Yep, you read that title correctly; the Roquemore’s are going Tiny. To some, this might seem drastic. To others, I’m sure I’ll be chalked up to a millennial tree-hugger (I’ve been called much worse). But to me and my sweet little family, this move equates to a large step toward freedom.
Two weeks ago, my position was eliminated at my workplace. While unexpected and a bit disheartening, this life changing event also brought me face to face with some questions I had been effectively pushing aside until then. What do I want with this one precious life I’ve been given? What type of mother do I want to be? What legacy do I want to leave? And then once I know those things… how do I achieve them?
The first question was answered easily in understanding that I wanted to live life to its fullest (super cliché, hang with me). From the outside, I most definitely was striking the picture of success-I was in management at an early age and making good money. I have a sexy husband and brilliant toddler. I have a nice mortgage that came with a 1600 square foot house and each room has been turned into a Pinterest-worthy vision. We are doing so well, in fact, that we were planning to build a house double in size to which my sister laughingly joked, “You don’t use your finished basement now.” But during the time of reflection, after losing my job, I realized that bigger houses and more stuff are not the answer to that question of what I want from this life. I want experiences, laughter, adventures, friends, star-filled skies, so much love my heart could burst and authenticity. It’s not to say you can’t have those things with a 2500 square foot home but it just didn’t sit right with me. While I was moving forward, 110 miles per hour headlong into the American Dream, something had shifted inside me and I needed to be reminded of what matters.
The second question, what type of mother I want to be, is one that rests on my heart each night and each morning. For years, Jordan and I didn’t even think we would have children. When Evie came into our lives, my identity shifted and I knew as her mother, I would be her primary female role model. I want my actions and words to resonate within her and set the example for being a strong, capable and loving woman. I want her to see me be brave and kind. To advocate for myself and others. To take risks and ride the rewards or learn from the failures. Through this change in lifestyle direction there will be less stuff and more experiences to give her. More time to explore with her and be present.
Finally, what legacy do I want to leave? We only have this one beautiful life to live and imprint ourselves on this world, so what do I want my mark to look like when I’m gone? I want it to be one of love and authenticity. Those are daily choices that I will have to make and my hope is that with less background noise I can continue that journey. I am not perfect by any means. I cuss like a sailor, drink more coffee than water, love to eat Honeybuns even though they taste like chemicals and probably am that damn millennial, tree-hugger some of you pegged me to be, but I invite you on this trek with me either way.
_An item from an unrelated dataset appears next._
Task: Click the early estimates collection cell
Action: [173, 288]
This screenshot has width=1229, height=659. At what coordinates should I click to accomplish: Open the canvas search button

Now many of you might be thinking, “You don’t have to go Tiny to accomplish all of that.” And you’re absolutely RIGHT. But for Jordan and I, going tiny means not having a mortgage. It means a faster route to paying off our student loans and being DEBT FREE. It means physically being present and engaged. It means less stuff and more experiences. It means being brave and doing the unconventional.
So… here we go. Follow me in this grand adventure that life has thrown my way. It’s bound to be a wild ride as I navigate finding a new job, downsizing, overseeing a tiny house build and putting my love for efficiency to the ultimate test.